Thanks Fang. If the docs are going to get updated at some point, I can probably recommend a few other changes as well.
The amount of RAM listed is somewhat ambiguous. The selector table doesn't show anything in the SRAM column - there's just a note in the part description column. The data sheet, which says it applies to MK22DX128VLF5 and MK22DX256VLF5 parts, says up to 64 kB of RAM, which is incorrect - neither of those parts supports 64 kB of RAM.
Now, if someone reads that in the data sheet and skips to the system memory map in the reference manual, they might be forgiven for thinking that it has 64 kB of RAM after all because the memory map indicates a 64 kB range.

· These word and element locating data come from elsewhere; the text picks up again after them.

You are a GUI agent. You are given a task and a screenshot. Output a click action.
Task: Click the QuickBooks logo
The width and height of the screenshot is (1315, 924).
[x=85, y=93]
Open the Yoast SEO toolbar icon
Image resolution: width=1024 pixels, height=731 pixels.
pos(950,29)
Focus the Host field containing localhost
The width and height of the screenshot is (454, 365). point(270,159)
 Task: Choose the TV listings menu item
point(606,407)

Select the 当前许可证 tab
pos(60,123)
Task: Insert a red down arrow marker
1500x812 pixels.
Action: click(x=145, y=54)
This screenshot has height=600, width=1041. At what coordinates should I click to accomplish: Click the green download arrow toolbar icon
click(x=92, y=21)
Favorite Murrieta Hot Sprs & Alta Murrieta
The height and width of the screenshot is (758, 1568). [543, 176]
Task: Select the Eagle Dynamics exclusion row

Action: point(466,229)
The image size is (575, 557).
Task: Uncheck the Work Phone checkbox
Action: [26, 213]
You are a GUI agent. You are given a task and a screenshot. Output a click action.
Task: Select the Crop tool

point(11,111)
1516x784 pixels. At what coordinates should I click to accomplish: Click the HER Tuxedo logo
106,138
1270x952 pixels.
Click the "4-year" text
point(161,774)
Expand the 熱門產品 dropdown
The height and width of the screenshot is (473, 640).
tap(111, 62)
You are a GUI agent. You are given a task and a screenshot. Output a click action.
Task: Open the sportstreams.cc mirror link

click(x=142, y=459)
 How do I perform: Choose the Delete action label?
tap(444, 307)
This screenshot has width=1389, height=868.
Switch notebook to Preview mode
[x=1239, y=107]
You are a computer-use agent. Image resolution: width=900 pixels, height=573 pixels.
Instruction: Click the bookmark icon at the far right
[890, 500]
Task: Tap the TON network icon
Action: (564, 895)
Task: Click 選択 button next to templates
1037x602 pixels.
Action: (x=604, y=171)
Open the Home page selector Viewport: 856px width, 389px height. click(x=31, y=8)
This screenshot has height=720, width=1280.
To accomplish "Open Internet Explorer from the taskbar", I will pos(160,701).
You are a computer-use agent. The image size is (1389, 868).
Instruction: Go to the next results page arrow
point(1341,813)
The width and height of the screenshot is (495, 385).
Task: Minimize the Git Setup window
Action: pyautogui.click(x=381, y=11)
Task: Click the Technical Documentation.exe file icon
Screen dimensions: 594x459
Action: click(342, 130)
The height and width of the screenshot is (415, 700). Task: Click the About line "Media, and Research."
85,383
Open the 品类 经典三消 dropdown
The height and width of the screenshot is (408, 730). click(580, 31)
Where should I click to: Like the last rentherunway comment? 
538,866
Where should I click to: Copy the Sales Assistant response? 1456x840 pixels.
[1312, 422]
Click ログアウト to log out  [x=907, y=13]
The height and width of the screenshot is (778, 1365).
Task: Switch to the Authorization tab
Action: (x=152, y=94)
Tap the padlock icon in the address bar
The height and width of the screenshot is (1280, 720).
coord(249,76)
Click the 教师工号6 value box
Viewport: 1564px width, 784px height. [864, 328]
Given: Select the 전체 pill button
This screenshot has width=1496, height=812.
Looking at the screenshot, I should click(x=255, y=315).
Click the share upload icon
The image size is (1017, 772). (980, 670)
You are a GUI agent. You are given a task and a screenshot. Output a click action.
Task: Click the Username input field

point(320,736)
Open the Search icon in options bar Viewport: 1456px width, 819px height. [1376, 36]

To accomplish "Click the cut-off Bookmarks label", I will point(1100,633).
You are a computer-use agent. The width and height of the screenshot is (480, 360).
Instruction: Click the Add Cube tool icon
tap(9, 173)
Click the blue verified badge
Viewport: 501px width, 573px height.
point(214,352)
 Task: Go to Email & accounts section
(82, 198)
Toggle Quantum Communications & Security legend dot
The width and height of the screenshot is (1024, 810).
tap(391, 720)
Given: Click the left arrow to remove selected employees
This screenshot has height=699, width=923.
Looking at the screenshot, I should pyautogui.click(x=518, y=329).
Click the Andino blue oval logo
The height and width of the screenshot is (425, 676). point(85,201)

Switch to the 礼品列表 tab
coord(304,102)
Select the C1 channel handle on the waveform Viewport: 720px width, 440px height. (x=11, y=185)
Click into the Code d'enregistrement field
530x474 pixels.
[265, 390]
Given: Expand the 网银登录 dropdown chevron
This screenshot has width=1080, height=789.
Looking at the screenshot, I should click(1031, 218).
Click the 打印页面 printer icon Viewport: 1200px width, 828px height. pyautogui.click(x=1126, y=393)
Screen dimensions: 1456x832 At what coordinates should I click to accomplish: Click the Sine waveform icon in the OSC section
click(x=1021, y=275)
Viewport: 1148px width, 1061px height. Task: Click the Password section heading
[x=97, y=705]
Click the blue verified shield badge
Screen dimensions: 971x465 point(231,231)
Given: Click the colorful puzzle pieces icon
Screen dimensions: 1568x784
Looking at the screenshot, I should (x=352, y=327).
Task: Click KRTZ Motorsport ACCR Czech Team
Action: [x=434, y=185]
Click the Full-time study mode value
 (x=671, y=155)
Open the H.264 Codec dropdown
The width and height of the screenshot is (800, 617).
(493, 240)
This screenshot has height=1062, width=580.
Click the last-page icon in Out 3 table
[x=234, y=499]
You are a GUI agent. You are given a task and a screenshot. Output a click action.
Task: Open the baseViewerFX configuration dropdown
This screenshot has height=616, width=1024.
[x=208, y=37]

The same memory map also shows a massive 128 MB range for program flash (actual size is 256 kB) so presumably that's the maximum space allocated by the architecture. There's nothing to indicate that, or what family it applies to. No part in the Kinetis line has that much flash, but many have more the the 64 kB of RAM shown in this map, so it's hard to understand why one entry would be a theoretical maximum and one would be the actual maximum within the part family - but not specific to the listed parts. In any case, this memory map is not one a developer could use to write a linker script, and it's not entirely obvious what it's supposed to mean.
The data sheet also says "Four UART modules". Not "up to four", not "depending on package", but exactly four UARTs. The chip configuration section of the reference manual agrees. The pinouts, however, indicate that only three UARTs are bonded out on this part. I know it's not NXP's convention to list 'buried' UARTs because the MK22FN1M0AVLH12 has at least four or five on the die (I've used one for a stupid DMA trick) but it only lists three.
I understand that the documents are made with a cut-and-paste process with the goal of avoiding rewriting common sections for each part, but it's just not done very consistently and it makes for very disjointed documents. Programmers are used to writing code that uses macros and text substitution to manage that kind of redundancy, and the same thing can be done with documentation. I ported such a system from WordMARC to MS Word about 20 years ago. If I can editorialize a bit, I'd like to say that it'd probably be an improvement both for the document writers and for customers if the documents were built that way, where someone enters the chip configuration information and it flows to all of the relevant tables and text sections. Simply having each module list the actual clock sources available, for example, without having to jump to one or two other sections of the manual and match up signal names would be an improvement.